_Directions for this task:_
The answer must restate the records below word for word.

*** Begin section ***

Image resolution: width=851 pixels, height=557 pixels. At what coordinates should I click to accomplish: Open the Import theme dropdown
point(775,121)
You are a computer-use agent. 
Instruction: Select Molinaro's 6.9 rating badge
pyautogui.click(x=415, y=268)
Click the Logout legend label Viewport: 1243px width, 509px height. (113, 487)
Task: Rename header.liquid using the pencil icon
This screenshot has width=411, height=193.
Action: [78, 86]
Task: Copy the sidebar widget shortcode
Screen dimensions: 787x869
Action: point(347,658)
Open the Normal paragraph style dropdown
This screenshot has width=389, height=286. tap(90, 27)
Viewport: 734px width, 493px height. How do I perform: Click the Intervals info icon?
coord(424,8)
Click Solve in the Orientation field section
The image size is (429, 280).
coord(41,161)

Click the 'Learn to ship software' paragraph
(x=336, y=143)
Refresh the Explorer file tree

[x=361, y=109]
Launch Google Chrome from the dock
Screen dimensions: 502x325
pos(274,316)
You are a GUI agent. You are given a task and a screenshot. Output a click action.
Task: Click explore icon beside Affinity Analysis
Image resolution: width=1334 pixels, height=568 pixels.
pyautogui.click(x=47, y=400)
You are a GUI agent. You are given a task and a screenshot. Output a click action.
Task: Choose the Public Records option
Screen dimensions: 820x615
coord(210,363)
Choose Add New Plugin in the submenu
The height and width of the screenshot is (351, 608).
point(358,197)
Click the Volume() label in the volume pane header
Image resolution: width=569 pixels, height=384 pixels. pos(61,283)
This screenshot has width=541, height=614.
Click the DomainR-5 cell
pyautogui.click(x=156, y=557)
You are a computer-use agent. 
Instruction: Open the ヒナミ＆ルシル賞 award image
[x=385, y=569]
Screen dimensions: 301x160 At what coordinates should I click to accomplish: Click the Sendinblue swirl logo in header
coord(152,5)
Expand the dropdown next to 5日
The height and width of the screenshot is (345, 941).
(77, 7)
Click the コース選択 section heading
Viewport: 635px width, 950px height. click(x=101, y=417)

*** End section ***

_Task result:_
Image resolution: width=851 pixels, height=557 pixels. At what coordinates should I click to accomplish: Open the Import theme dropdown
point(775,121)
You are a computer-use agent. 
Instruction: Select Molinaro's 6.9 rating badge
pyautogui.click(x=415, y=268)
Click the Logout legend label Viewport: 1243px width, 509px height. (113, 487)
Task: Rename header.liquid using the pencil icon
This screenshot has width=411, height=193.
Action: [78, 86]
Task: Copy the sidebar widget shortcode
Screen dimensions: 787x869
Action: point(347,658)
Open the Normal paragraph style dropdown
This screenshot has width=389, height=286. tap(90, 27)
Viewport: 734px width, 493px height. How do I perform: Click the Intervals info icon?
coord(424,8)
Click Solve in the Orientation field section
The image size is (429, 280).
coord(41,161)

Click the 'Learn to ship software' paragraph
(x=336, y=143)
Refresh the Explorer file tree

[x=361, y=109]
Launch Google Chrome from the dock
Screen dimensions: 502x325
pos(274,316)
You are a GUI agent. You are given a task and a screenshot. Output a click action.
Task: Click explore icon beside Affinity Analysis
Image resolution: width=1334 pixels, height=568 pixels.
pyautogui.click(x=47, y=400)
You are a GUI agent. You are given a task and a screenshot. Output a click action.
Task: Choose the Public Records option
Screen dimensions: 820x615
coord(210,363)
Choose Add New Plugin in the submenu
The height and width of the screenshot is (351, 608).
point(358,197)
Click the Volume() label in the volume pane header
Image resolution: width=569 pixels, height=384 pixels. pos(61,283)
This screenshot has width=541, height=614.
Click the DomainR-5 cell
pyautogui.click(x=156, y=557)
You are a computer-use agent. 
Instruction: Open the ヒナミ＆ルシル賞 award image
[x=385, y=569]
Screen dimensions: 301x160 At what coordinates should I click to accomplish: Click the Sendinblue swirl logo in header
coord(152,5)
Expand the dropdown next to 5日
The height and width of the screenshot is (345, 941).
(77, 7)
Click the コース選択 section heading
Viewport: 635px width, 950px height. click(x=101, y=417)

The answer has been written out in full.